Second rule: Secure to the lowest possible object.

Third rule: Schemas and roles are there to protect you and your data. Use them!

Fourth and last rule: Do they really need that?

The first rule regarding SA should be a given to anyone. Even the accidental DBA that is thrown a few SQL Server instances to maintain simply for the reason things aren’t working well on them. You have more than a problem with the abilities of SA and when it is used. You have no change management, no control over disaster and for most no accountability. This account should be thought of as the most classified object in your control. Cycle passwords weekly, apply DDL triggers to log usage, restrict, restrict and then restrict it further. If you come into a situation that SA was used by some fool with the ability to use a keyboard, do everything in your power and take as many all night workloads as it takes to get it cleaned up.

Second rule applies to simple deduction. If a user needs to read a table or even a set of tables in your database, do you give them datareader on the entire database? Oh how often that happens! Always bring yourself down as far as possible. Once again, schemas and roles can give you great power in managing that. The argument of this making your administrative job hard is utterly absurd and you should have gone into horticulture if that is how you think.

Schemas and roles are the database server god’s gift to SQL Server. I cannot stress enough how easy a few strategic roles and schema setups can make a DBAs life easy in the long run. They are complicated! No, they are not. Just take the time to read a few articles and blogs on them. It will amaze you how well you can structure your databases and database servers.

Finally the question should always be raised is a requestor really needs what they think they need.
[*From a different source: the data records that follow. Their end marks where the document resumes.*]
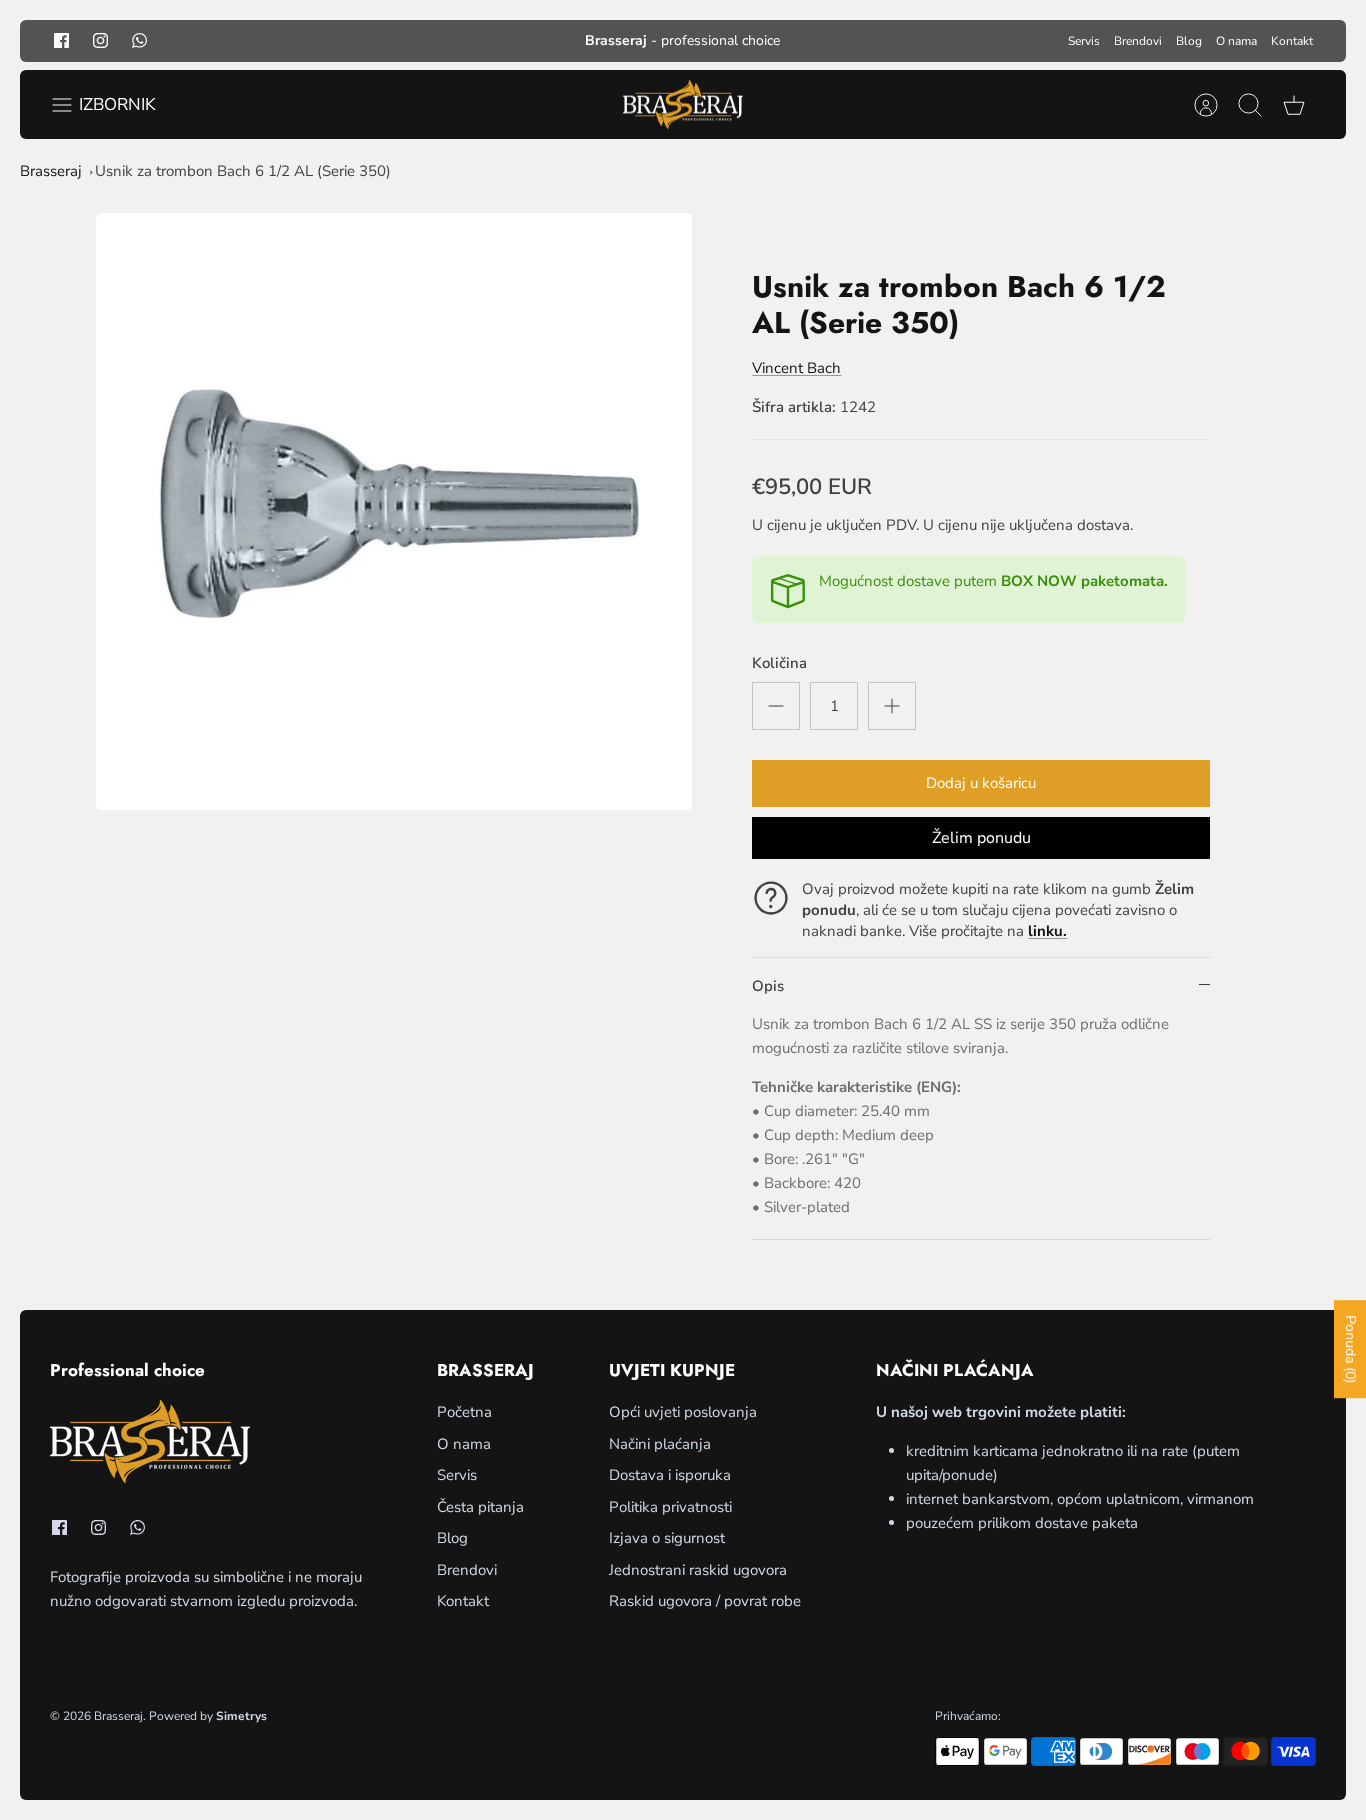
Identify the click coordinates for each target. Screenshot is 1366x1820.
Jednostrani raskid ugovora (698, 1570)
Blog (1189, 41)
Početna (464, 1412)
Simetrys (241, 1716)
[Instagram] (100, 40)
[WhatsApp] (139, 40)
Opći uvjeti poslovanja (683, 1412)
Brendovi (1138, 41)
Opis (768, 986)
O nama (1236, 41)
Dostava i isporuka (670, 1475)
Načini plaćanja (660, 1444)
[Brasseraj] (683, 105)
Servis (1084, 41)
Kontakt (1292, 41)
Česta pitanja (480, 1507)
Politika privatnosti (670, 1507)
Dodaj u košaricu (981, 783)
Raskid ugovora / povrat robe (705, 1601)
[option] (394, 511)
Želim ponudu (981, 838)
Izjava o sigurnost (667, 1538)
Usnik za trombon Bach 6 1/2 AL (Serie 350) (243, 171)
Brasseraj (51, 171)
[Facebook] (61, 40)
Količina (779, 663)
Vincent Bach (796, 368)
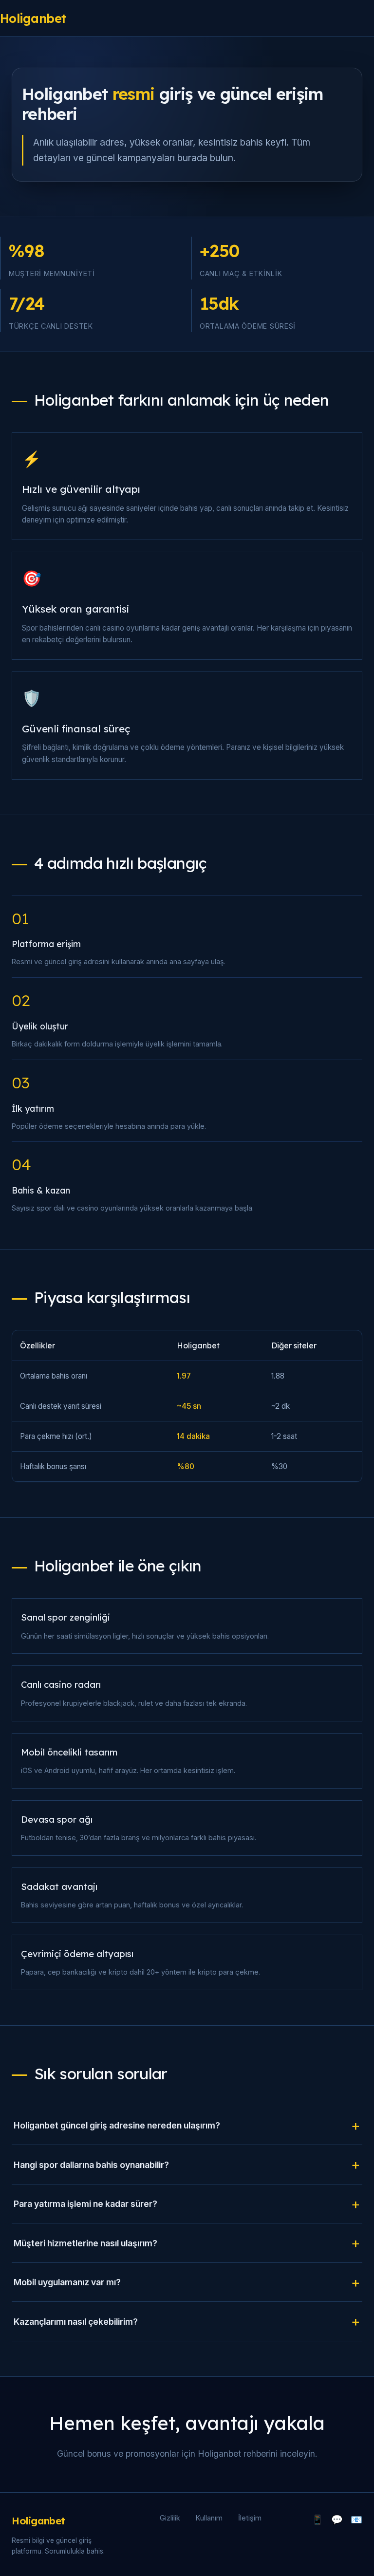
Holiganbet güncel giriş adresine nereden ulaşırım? (117, 2125)
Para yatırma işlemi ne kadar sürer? (85, 2204)
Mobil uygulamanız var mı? (67, 2282)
Requests come in stating your SQL Development team needs a database set to TURSTWORTHY and they need ability to deploy and call up unsafe or external CLR procedures so they can work with files from the database. Let’s think about that requirement. I love CLR and external events. It is the bread and butter of my administration. I can get things done that would take calling 300 external services and executables in previous versions. I’m the DBA! What happens when CLR is misused and not controlled? It can and will take you down. Would the request by the developer team be better suited outside SQL Server and then having read to the data into an executable which then does the file operations? Mostly, yes that is the better way to prevent unwanted problems in performance. That is not to say that CLR external operations are left completely out of development. Personally I believe the DBA should be the writer of those and allow EXEC to the developers. Control is yours so use it in a way it will keep you in your place and your database server healthy.

Don’t forget, saying no isn’t all that bad for a DBA.